Karine Jean-Pierre, who served as White House press secretary for two and a half years under the presidency of Joe Biden in Washington DC, in October. Jean-Pierre explains in her new memoir, Independent why she decided to leave the Democratic party after two decades.

Photograph: Jordan Gale/The Guardian

Trump supporters donned ponchos outside the Trump victory rally at the Capital One Arena in Washington DC, in January. Preparations for the 60th presidential inauguration reflected a nation poised and polarized between hope and fear.

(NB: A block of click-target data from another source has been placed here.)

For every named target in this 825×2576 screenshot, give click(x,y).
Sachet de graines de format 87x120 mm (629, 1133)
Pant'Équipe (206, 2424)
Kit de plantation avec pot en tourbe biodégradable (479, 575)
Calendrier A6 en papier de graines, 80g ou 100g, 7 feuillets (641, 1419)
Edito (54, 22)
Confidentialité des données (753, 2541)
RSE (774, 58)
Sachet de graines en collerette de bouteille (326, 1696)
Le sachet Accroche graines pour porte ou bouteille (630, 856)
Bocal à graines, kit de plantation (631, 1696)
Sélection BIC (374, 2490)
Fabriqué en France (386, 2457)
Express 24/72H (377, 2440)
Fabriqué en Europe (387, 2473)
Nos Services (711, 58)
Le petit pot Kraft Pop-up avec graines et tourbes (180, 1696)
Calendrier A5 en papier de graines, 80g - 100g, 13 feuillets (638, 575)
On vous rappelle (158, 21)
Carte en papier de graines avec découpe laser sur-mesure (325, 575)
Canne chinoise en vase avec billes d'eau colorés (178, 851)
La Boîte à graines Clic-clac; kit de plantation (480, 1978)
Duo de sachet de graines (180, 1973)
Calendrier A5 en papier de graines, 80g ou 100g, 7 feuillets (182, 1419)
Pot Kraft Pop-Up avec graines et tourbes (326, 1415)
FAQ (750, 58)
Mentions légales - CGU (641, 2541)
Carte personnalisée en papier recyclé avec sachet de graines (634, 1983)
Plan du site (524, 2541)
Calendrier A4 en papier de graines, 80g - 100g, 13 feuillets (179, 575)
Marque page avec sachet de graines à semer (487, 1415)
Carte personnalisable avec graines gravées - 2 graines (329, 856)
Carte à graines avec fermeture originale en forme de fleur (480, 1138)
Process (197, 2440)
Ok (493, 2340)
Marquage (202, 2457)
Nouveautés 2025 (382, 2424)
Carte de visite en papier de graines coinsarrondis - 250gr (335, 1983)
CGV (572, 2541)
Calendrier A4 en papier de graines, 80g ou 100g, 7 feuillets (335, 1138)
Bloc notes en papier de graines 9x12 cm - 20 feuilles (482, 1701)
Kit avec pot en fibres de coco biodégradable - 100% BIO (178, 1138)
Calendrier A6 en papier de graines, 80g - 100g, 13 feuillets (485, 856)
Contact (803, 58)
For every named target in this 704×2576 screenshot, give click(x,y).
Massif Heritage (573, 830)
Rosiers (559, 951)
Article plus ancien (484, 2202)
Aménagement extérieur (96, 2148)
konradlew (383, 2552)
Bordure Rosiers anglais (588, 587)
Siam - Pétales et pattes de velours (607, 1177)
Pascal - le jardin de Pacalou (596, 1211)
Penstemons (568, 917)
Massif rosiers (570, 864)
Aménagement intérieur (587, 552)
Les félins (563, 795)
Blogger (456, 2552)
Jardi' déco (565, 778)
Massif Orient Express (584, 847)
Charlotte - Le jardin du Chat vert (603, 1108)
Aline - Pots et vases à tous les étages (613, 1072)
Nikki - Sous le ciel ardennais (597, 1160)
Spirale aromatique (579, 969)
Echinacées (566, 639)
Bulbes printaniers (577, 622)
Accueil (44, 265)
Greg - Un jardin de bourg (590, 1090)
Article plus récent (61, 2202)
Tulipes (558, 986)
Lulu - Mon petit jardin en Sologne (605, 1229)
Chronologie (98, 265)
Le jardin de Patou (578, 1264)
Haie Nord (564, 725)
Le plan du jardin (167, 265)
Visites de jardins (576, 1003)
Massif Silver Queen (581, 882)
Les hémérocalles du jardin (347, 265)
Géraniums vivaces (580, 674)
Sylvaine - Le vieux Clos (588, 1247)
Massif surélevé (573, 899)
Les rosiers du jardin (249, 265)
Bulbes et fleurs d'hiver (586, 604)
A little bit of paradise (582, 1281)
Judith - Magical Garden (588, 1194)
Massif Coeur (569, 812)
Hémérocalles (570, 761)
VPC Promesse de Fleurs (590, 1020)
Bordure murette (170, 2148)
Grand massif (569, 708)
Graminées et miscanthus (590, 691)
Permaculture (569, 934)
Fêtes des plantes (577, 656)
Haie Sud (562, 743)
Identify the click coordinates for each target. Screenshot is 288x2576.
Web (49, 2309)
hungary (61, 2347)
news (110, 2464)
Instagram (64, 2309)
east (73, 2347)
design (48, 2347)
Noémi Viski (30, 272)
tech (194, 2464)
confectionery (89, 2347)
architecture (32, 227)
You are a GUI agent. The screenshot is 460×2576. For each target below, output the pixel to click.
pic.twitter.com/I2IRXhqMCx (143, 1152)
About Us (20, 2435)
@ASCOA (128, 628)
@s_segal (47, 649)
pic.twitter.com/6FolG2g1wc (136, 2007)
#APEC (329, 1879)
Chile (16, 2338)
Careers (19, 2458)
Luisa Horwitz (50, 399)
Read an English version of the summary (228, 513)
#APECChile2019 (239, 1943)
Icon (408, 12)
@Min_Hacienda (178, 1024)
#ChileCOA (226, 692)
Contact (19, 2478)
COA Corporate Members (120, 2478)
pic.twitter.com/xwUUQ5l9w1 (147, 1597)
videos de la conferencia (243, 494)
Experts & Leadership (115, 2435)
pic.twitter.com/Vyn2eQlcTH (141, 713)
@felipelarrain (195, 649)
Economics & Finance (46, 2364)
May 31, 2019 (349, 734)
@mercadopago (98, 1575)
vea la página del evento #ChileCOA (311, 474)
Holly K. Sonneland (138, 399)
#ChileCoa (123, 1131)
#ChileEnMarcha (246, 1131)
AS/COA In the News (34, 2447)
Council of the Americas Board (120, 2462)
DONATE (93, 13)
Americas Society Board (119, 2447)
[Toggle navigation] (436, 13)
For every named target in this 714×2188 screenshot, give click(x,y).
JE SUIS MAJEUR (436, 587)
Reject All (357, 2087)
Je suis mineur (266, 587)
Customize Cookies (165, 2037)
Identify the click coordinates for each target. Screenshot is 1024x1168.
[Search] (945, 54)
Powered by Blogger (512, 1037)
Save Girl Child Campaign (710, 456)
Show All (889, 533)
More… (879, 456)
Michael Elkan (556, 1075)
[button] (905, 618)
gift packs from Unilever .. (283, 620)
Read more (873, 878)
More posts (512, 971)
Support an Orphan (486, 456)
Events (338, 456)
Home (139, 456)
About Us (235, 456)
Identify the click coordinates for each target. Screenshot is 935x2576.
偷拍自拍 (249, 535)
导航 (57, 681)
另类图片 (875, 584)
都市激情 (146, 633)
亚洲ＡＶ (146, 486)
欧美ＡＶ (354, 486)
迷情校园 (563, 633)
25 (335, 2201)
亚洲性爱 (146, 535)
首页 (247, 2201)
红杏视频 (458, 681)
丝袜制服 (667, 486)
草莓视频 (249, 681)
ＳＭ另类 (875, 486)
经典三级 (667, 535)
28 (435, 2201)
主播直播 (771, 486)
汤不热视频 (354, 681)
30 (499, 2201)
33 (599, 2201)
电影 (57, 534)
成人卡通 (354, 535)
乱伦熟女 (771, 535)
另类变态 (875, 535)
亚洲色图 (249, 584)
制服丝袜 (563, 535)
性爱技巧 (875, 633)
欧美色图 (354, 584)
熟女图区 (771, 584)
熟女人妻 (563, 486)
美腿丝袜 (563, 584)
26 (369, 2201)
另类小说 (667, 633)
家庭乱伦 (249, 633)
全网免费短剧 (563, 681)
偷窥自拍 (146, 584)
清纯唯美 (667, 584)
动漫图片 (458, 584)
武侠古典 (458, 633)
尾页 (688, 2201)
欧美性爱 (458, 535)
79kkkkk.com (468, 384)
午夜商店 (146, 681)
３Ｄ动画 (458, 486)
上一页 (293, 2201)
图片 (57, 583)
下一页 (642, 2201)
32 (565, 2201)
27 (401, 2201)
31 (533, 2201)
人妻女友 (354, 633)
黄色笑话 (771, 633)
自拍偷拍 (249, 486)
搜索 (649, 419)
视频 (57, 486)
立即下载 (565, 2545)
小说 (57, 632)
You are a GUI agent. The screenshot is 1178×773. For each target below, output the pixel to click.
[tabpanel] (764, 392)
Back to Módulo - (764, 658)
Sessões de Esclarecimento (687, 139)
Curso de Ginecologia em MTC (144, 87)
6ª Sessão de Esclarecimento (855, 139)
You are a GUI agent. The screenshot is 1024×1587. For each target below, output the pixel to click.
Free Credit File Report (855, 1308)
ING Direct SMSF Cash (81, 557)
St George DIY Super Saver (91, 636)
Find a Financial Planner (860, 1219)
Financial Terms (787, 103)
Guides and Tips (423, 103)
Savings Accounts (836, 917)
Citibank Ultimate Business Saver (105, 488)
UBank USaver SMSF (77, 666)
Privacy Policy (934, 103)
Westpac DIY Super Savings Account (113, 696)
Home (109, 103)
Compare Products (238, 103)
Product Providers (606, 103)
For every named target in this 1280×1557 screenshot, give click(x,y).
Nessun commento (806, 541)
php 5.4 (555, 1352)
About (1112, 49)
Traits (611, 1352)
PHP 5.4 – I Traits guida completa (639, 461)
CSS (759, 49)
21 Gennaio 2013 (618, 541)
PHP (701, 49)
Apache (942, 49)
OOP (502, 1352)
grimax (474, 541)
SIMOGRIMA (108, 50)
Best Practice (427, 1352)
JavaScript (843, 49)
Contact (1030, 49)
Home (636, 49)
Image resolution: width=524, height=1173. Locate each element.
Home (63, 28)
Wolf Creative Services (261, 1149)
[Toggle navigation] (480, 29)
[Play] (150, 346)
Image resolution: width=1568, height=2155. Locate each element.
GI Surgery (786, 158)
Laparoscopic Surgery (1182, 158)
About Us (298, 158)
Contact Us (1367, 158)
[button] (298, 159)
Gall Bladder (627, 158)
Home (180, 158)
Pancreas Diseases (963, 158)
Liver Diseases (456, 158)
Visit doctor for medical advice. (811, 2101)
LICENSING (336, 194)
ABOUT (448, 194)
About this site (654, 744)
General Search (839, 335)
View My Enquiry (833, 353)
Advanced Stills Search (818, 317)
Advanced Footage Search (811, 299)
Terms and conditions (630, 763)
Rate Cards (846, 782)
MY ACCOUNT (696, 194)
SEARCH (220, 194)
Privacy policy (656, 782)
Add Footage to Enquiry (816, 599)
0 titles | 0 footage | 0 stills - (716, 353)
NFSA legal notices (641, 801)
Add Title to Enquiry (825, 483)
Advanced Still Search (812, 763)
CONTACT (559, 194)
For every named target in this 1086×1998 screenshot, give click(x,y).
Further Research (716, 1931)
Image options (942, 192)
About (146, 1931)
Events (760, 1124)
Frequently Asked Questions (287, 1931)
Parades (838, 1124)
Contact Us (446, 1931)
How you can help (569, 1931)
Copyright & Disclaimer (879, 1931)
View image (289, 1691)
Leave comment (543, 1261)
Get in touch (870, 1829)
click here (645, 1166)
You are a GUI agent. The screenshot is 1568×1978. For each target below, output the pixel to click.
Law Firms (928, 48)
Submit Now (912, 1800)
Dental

Photograph: Alana Perino/The Guardian

Kristy Lewis, a climate scientist, moved from Florida to Rhode Island in 2023 to escape political attacks on science led by the Republican governor, Ron DeSantis. The relocation cost her $14,000 and affected her academic progress. This year, she received a letter from the Trump administration stating that two federal grants worth $1.5m for offshore wind energy research, which she had already received, had been canceled. Lewis fled Florida to escape the attack on her science. Now there is nowhere left to hide.

Photograph: Ash Adams/The Guardian

Volunteers load naloxone kits on to an Anchorage health department truck in Alaska, where overdose deaths declined slower than nationally. Harm Reduction is both community work and philosophy–practitioners believe helping people reduce risk is more realistic than expecting abstinence.